Goldman Sachs: U.S. Tariffs Will Cause Short-Term Inflation, Rate Cuts Remain an Option

Goldman Sachs: U.S. Tariffs Will Cause Short-Term Inflation, Rate Cuts Remain an Option

Amid ongoing concerns about inflation and trade tensions, Goldman Sachs has weighed in on the potential impact of the latest U.S. tariff hikes. The investment bank suggests that while the new trade measures may temporarily elevate inflation, they are unlikely to derail the broader disinflationary trend expected over the medium term.
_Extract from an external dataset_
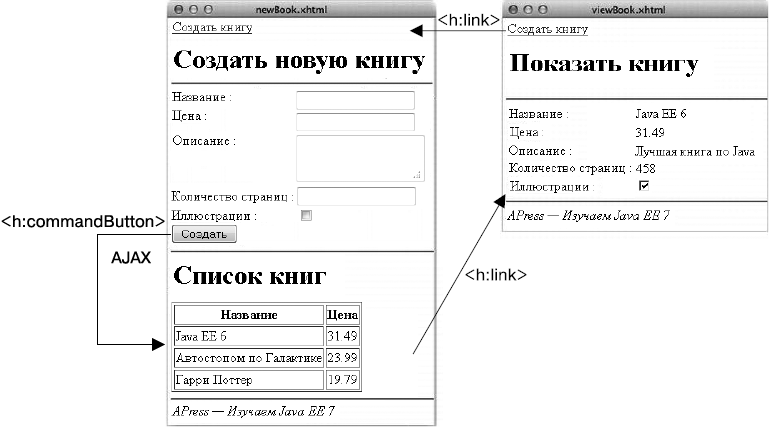Click the Цена column header in the table

pyautogui.click(x=342, y=314)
Analysis of Inflation Dynamics:

Goldman Sachs forecasts that the core Personal Consumption Expenditures (Core PCE) index—a key measure closely watched by the Federal Reserve—will rise to 3.6% by the end of 2025. This upward pressure is attributed in part to the newly implemented U.S. tariffs. However, the bank expects this increase to be short-lived, with inflationary momentum fading again in 2026.
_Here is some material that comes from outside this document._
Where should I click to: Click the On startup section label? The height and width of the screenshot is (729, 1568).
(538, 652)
Despite recent Consumer Price Index (CPI) data showing early signs of a slowdown in inflation, the bank warns that tariff escalation may sustain inflationary pressures in the near term. This reflects concerns that additional costs imposed on imported goods could be passed on to consumers, temporarily driving prices higher.

Outlook for Monetary Policy:

Goldman Sachs analysts believe the inflationary impact of tariffs will start to ease by August. This anticipated moderation in price pressures could give the Federal Reserve sufficient room to resume interest rate cuts before the end of the year—assuming no further unexpected economic shocks.

While the recent tariff measures may cloud the short-term inflation outlook, Goldman Sachs maintains a broadly optimistic stance on medium-term price stability. Investors and policymakers alike will be closely watching upcoming inflation data and Fed commentary to gauge the timing and scale of future rate adjustments.